Input material
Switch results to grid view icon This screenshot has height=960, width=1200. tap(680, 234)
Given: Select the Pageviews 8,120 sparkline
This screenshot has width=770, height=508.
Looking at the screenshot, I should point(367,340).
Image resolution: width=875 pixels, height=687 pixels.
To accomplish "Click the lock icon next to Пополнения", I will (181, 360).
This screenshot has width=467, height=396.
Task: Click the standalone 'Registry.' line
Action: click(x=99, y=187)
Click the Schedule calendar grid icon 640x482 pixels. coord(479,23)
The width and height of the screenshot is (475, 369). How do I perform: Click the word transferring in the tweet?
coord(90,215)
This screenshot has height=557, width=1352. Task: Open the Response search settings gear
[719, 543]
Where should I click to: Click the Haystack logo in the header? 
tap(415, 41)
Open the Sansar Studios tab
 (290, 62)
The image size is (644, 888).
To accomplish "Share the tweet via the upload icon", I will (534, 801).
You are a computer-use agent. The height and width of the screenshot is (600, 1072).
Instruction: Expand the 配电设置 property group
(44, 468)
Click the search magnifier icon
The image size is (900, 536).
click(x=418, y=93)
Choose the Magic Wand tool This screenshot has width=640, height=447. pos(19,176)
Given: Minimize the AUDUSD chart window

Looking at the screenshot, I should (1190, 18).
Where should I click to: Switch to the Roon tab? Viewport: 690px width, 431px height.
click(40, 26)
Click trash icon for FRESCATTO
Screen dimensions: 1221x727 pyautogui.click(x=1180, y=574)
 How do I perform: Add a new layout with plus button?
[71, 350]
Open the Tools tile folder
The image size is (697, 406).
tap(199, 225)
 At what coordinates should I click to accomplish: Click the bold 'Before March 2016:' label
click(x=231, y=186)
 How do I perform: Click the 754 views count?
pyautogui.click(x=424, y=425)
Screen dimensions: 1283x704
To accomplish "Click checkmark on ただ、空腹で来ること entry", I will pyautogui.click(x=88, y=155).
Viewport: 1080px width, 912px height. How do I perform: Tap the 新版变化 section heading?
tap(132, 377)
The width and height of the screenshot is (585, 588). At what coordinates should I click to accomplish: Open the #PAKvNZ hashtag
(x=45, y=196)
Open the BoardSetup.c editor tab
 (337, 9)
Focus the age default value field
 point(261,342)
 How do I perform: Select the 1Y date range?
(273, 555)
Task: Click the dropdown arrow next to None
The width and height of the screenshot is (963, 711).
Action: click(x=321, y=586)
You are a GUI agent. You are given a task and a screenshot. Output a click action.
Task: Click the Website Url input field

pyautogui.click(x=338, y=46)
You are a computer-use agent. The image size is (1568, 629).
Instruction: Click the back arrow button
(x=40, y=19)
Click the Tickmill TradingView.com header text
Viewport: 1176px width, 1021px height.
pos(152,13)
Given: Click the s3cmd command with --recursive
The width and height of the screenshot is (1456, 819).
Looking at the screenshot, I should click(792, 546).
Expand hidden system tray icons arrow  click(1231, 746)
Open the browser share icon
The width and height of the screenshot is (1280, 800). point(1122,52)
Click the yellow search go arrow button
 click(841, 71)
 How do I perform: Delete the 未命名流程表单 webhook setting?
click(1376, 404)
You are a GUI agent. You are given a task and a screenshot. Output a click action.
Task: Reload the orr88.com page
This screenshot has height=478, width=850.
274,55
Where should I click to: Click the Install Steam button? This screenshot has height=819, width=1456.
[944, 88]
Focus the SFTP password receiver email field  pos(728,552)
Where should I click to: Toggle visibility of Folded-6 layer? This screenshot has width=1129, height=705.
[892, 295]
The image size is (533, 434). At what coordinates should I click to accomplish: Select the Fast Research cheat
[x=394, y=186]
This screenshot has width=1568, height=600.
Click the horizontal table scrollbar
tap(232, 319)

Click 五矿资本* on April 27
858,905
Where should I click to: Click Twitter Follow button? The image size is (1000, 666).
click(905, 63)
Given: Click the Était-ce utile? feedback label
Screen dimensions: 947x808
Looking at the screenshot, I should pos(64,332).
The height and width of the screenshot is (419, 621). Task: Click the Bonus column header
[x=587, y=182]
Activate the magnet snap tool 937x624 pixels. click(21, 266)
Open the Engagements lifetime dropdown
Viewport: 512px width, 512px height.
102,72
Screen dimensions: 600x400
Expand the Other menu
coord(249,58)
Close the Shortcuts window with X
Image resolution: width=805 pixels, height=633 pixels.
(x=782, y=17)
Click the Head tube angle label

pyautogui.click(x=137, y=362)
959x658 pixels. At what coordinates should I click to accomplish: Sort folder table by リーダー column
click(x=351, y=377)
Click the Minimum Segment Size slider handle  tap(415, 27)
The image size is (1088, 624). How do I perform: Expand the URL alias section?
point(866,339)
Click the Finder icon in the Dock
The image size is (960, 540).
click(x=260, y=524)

Exercise directions
Please show all lines from the entries that contain the word "grid".

Problem solution
Switch results to grid view icon This screenshot has height=960, width=1200. tap(680, 234)
Click the Schedule calendar grid icon 640x482 pixels. coord(479,23)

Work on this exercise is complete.